You can't sell the green house, otherwise it's illegal, and you can't expect legal protection at all, so it's definitely impossible for you to apply for a long-term residence endorsement or settlement with this green house. This is similar to the situation that public property in Taiwan Province Province was occupied by private individuals in the 1950s and the procedures were incomplete.

Car loan refers to the loan issued by the lender to the borrower who applies for buying a car. The actual interest rate of car loan is set by the handling bank according to the actual situation of customers and with reference to the benchmark interest rate stipulated by the central bank. There are three types of car loans: direct, indirect and credit card. The term of car loan is generally 1-3 years, and the longest is no more than 5 years.

Personal loan car purchase business is divided into direct customers, indirect customers and credit card car loans.

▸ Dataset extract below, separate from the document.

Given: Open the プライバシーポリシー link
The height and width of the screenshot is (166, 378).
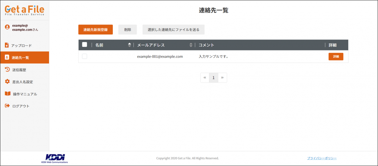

The direct customer type is generally a bank car loan for customers to meet directly, and the indirect customer type is generally a car loan from an auto finance company to a customer car loan.

The fees charged by banks for direct car loans include deposit, principal and interest, and 3% guarantee fee. And the bank's premium customer fees will be discounted, but the preferential policies of each bank are different.

In addition to the above fees, personal auto financing companies also need to bear supervision fees, fleet management fees and warranty renewal deposits.

And credit cards, car loans. Credit card installment car loan only provides installment payment for bank credit card users, not all conditions can be handled, and there is an audit procedure, which is difficult for credit card users with bad credit records.